Crypts are pretty resistant to the bleach treatment. Some of the leaves may die back, but the rhizome is not bothered, and new leaves soon sprout. I would give crypts four minutes in 5% bleach, several good rinses, and then they go right into a well-lit tank. Float them for several weeks until you see some new roots and leaves. Then plant in the substrate. This tank *must* be free of hair algae, or you have wasted your time bleaching the crypts. The purpose of the bleach treatment is to eliminate hair algae from the tank. If you just bleach the plants and then put them in a tank that already has hair algae, then it will just climb on the treated plants in practically no time. If you don't have some kind of well-lit hair algae free set up to put the treated plants into, don't bother treating them. They really go down hill fast if they are forced to wait around in plastic bags or trays of water for days after the bleach treatment. For that matter, they don't keep very well under those conditions even if they have not been given the treatment.
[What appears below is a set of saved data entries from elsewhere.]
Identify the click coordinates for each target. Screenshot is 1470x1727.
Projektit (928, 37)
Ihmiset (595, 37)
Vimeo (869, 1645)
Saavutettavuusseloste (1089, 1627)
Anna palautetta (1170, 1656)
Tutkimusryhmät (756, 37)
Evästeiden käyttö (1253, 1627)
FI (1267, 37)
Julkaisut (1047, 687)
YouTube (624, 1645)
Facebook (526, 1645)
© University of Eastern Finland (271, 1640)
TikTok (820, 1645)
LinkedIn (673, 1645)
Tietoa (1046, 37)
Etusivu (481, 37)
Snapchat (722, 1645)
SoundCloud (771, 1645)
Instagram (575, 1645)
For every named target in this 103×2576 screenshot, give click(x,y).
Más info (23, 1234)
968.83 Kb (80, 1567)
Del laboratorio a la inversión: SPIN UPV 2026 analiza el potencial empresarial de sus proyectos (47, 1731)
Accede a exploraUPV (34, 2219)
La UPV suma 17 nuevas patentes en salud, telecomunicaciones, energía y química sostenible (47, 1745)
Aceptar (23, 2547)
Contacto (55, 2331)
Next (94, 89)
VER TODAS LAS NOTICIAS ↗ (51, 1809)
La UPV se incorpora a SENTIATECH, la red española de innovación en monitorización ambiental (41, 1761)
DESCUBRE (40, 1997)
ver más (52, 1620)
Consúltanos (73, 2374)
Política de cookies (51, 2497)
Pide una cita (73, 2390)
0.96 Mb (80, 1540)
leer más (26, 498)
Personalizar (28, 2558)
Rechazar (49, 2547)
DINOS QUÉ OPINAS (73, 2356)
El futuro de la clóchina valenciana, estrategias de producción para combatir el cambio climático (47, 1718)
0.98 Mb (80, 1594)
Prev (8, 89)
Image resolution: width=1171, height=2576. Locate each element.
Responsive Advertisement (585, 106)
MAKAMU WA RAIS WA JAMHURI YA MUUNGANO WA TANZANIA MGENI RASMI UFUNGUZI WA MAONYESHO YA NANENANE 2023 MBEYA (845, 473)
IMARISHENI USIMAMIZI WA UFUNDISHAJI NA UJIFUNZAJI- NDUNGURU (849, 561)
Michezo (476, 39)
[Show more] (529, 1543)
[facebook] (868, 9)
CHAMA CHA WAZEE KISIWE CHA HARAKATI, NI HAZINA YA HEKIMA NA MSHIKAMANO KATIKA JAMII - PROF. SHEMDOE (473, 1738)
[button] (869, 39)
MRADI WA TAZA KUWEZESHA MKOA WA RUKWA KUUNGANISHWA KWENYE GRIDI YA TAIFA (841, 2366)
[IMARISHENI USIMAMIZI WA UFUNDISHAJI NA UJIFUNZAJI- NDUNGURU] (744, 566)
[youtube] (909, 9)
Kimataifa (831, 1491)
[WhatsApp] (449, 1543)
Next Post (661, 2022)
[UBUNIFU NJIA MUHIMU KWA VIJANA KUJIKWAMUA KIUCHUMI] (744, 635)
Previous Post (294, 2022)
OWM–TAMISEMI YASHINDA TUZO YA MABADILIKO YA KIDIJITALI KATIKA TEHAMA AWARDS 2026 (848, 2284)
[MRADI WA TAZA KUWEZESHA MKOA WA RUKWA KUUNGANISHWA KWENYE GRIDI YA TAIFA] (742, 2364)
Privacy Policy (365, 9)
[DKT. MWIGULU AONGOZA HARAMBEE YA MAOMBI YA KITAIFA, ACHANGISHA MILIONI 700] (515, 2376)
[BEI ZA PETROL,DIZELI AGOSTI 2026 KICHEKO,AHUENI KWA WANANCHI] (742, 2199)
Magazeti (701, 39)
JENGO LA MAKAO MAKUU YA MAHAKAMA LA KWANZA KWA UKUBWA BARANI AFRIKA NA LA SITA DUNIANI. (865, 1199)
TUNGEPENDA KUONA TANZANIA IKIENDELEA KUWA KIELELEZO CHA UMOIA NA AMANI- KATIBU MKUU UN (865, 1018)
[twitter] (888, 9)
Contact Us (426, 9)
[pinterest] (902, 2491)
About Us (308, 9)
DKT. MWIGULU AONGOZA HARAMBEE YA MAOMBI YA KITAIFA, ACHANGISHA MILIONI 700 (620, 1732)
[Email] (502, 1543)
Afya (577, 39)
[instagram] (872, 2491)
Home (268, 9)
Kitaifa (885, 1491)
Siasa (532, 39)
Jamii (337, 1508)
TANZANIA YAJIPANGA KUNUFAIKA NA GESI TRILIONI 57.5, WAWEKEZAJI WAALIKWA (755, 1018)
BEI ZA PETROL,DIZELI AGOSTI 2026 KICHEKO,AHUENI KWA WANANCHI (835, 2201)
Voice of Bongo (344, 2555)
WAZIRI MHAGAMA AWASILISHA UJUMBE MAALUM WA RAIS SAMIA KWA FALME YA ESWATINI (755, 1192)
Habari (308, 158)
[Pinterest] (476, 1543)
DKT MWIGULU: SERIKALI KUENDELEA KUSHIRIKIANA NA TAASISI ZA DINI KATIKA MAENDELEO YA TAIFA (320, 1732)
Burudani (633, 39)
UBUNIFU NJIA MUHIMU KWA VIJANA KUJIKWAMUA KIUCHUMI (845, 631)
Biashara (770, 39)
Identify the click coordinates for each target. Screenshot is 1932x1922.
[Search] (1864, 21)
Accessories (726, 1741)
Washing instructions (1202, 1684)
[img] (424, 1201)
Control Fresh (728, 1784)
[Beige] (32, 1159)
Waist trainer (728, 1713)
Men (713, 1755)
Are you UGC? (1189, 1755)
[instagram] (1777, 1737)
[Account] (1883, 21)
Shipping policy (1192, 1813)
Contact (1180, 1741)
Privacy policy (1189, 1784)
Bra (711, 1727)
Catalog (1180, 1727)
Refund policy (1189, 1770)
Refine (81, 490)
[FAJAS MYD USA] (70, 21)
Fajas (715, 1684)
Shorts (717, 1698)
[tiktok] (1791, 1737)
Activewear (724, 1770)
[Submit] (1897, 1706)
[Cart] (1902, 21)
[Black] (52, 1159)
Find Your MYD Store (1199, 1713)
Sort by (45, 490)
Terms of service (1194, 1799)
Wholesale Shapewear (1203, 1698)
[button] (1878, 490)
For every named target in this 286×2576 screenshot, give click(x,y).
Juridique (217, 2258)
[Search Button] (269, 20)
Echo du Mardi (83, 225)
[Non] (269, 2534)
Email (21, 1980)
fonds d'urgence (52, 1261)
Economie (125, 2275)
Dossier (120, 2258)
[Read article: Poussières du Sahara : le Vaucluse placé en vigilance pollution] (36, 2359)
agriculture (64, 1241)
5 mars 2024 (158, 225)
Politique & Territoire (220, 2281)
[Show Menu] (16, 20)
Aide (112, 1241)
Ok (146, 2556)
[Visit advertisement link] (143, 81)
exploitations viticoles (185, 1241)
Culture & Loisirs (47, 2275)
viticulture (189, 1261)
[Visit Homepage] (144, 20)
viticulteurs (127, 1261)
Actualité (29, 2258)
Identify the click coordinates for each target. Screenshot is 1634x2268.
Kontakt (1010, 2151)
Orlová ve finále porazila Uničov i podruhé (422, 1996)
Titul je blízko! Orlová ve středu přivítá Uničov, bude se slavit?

Crypts take a while to get established. They need to get their roots down into arich soil or, better, a soil-peat mixture. Once they are well established, they will start sending out underground rhizomes and sending up little plants near the parent plant. They should be left alone for long periods of time. Replanting is always a set-back that requires months to recover from.

Java fern is also pretty resistant to the bleach treatment. The leaves may be killed, but the rhizome is not, and it will send up new leaves soon. Keep the iron in the water up for Java ferns as well as for the Crypts.

I never had a banana plant, but it looks like it would be fairly resistant to the bleach. Treat the same way as the others.


----------



## Sir_BlackhOle (Jan 25, 2004)

Thanks for the info! I went ahead and put them in without treating them because I dont think they had any hair algae. My substrate is laterite/gravel. I planted the crypt with the rhizome just above the surface of the gravel, which I think is correct. Hopefully it will do well. There were three of four little plantlets.


----------